It is with a degree of embarrassment I admit to publishing, about a year ago, a calendar on the countdown to Brexit. The idea was to point out what small and medium sized email marketing companies needed to do to ensure a smooth transition. My only defence is that I was not the only person to over-anticipate Brexit.
It is still relevant now, as long as you ignore the publishing date, and is still useful. In the meantime, and there’s been a lot of that, the Information Commissioner’s Office (ICO) has progressively updated its Guidance on how to prepare, and included certain resources.
The point of their Guidance is; “to help small to medium-sized UK businesses and organisations keep personal data flowing with Europe (the EEA) after Brexit.” It starts in a reassuring way for email marketing companies by stating that, in the event of a no-deal Brexit the rules for such organisations will mostly stay the same. You will note that they said mostly, and the rest of the Guidance supports this.
First the good news. If you are a small to medium sized company which does not send or receive data from the EEA (the EU plus Norway, Iceland and Liechtenstein) and have no customers there, then the advice is to ensure you comply with all the recommendations of the GDPR and the Data Protection Act 2018. It is possible that, once the final details are resolved, small modifications might be required. You should keep an eye on the ICO website as nothing is written in stone.
If a business or organisation in the EEA is sending you personal data, then it will still need to comply with EU data protection laws. You will need to take steps to ensure that the data can continue to flow. For most, Standard Contractual Clauses (SCCs) would seem to be the best option. The Guidance explains SCCS and contains an interactive tool to help.
The situation is only a little more complex if you operate in the EEA as well. You will need to comply with the EU regulations and also the UK ones. You will have to discover which European data protection regulator will be your ‘lead supervisory authority’.

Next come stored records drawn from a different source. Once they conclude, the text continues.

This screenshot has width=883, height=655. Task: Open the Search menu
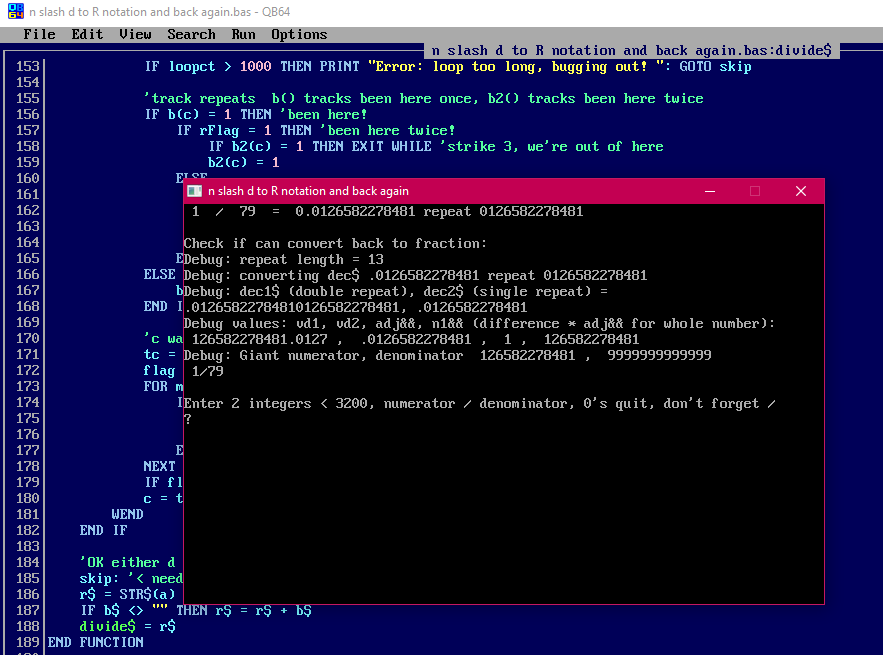pos(191,34)
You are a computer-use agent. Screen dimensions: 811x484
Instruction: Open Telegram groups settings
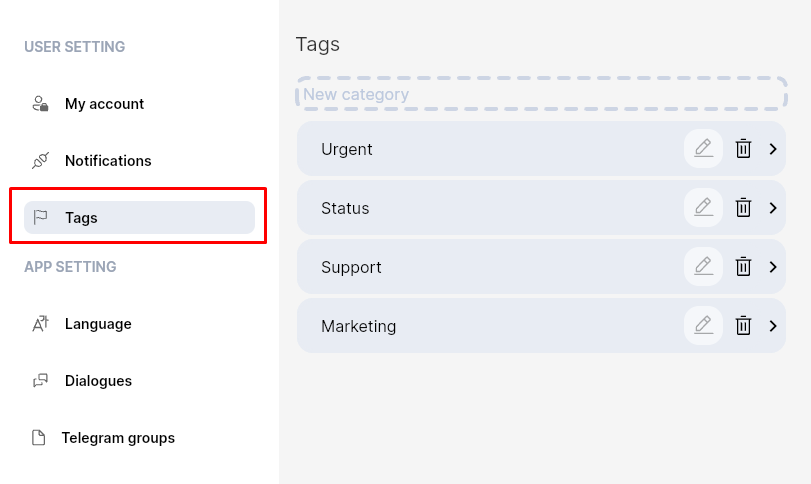point(117,438)
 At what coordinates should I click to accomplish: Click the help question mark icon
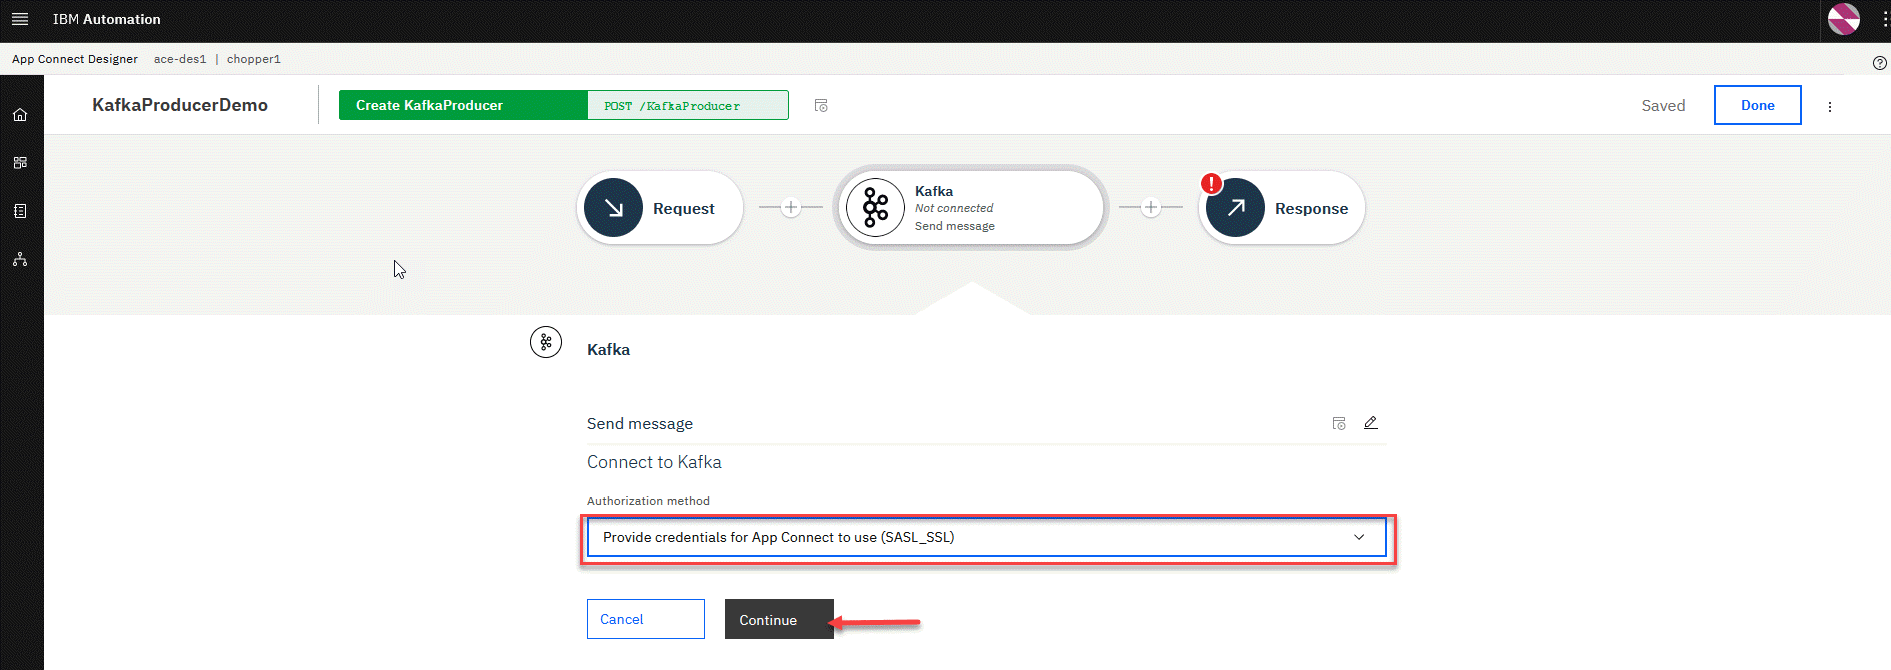click(1879, 63)
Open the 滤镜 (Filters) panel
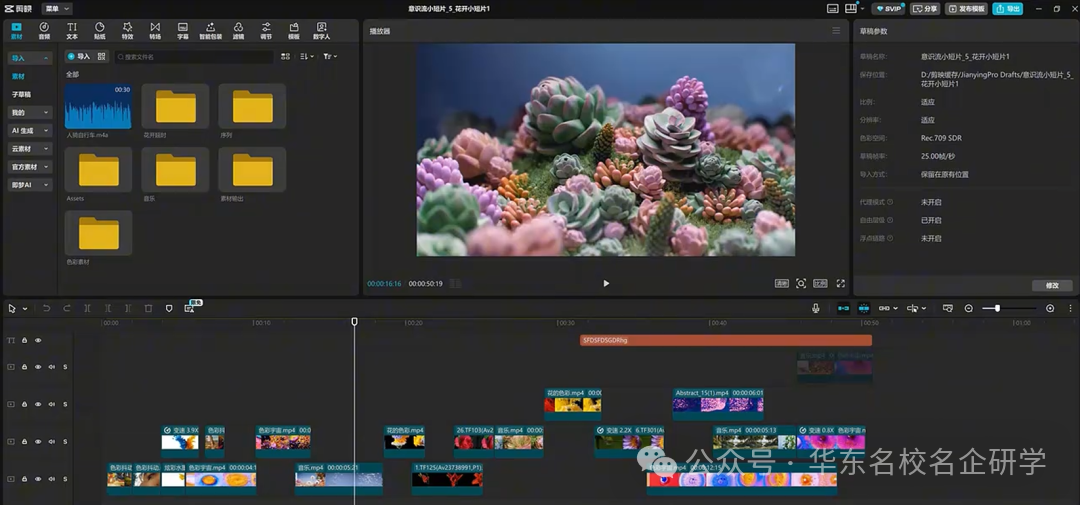 click(x=238, y=30)

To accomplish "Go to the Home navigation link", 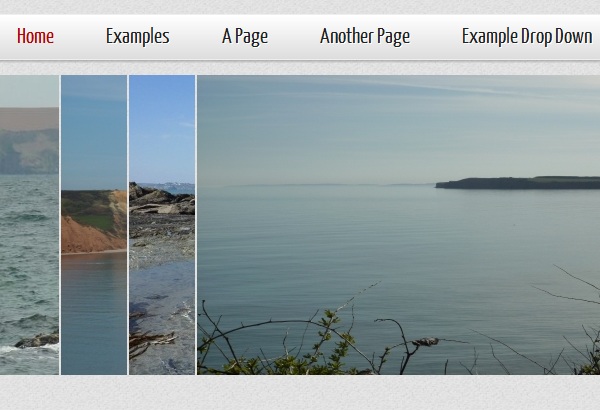I will (35, 36).
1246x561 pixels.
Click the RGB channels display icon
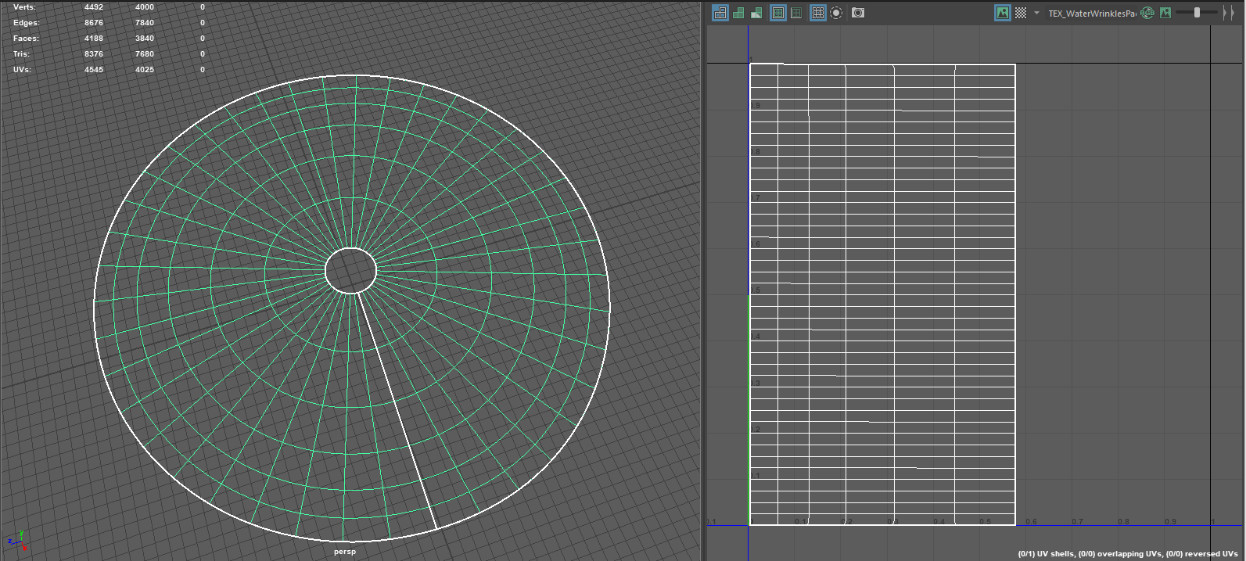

In most circumstances a representative in the EEA will be required to act as your local representative. This cannot be your data protection officer. Again, the ICO has a comprehensive guide to local representatives.
Email marketing is, of course, personal data heavy but the ICO considers that we will not have to take any extra steps. This had the caveat of ‘at this stage’ and is an important limitation.
The common theme though the Guidance is that, if you have personal data, you should monitor the ICO website for any updates and changes. The situation is unlikely to be resolved soon. The Guidance rewards careful reading. Anything that is not clear as to the actions required needs to be resolved as soon as possible.
Review your privacy information and documentation. Record all steps you take, including any minor changes required.